**WHAT YOU SHOULD DO:** The result should be every line in the material below containing the string "will".

┌────────

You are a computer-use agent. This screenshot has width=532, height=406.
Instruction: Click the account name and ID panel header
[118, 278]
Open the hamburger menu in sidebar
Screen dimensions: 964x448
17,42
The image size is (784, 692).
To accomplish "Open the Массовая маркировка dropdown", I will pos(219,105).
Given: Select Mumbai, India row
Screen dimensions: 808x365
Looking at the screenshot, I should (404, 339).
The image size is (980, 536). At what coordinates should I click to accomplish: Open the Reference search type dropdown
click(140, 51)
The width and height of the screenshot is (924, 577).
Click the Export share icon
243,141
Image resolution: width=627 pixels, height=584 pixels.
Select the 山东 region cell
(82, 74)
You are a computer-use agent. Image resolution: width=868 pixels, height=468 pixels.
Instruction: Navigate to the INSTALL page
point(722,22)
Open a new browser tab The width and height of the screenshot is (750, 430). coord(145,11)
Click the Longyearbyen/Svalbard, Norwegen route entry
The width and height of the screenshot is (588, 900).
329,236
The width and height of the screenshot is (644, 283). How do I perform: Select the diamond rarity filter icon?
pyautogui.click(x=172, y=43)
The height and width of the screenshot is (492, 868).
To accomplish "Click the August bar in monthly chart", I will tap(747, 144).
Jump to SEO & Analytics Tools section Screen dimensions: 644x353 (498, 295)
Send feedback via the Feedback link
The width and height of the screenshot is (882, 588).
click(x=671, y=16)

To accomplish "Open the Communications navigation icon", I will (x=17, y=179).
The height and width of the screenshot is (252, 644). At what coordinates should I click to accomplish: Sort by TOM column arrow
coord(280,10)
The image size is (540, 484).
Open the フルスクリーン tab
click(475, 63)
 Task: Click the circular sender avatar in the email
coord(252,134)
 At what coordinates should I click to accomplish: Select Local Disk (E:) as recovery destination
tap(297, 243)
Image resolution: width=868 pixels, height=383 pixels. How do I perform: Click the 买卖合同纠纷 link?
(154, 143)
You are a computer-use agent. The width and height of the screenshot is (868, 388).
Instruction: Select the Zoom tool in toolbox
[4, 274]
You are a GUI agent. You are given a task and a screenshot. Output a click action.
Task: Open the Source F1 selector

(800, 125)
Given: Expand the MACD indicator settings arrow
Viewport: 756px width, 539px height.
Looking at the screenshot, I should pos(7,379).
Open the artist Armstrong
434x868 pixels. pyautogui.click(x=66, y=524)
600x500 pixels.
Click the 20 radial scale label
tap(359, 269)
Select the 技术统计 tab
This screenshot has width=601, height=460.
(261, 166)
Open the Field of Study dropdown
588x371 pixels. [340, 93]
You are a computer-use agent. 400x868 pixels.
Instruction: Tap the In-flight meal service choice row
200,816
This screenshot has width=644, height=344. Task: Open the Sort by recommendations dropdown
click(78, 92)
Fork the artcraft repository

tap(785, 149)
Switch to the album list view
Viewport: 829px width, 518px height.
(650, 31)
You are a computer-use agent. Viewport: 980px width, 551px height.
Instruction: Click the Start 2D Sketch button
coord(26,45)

└────────

**RESULT OF THE EXERCISE:**
To accomplish "Open the Массовая маркировка dropdown", I will pos(219,105).
To accomplish "Click the August bar in monthly chart", I will tap(747, 144).
To accomplish "Open the Communications navigation icon", I will (x=17, y=179).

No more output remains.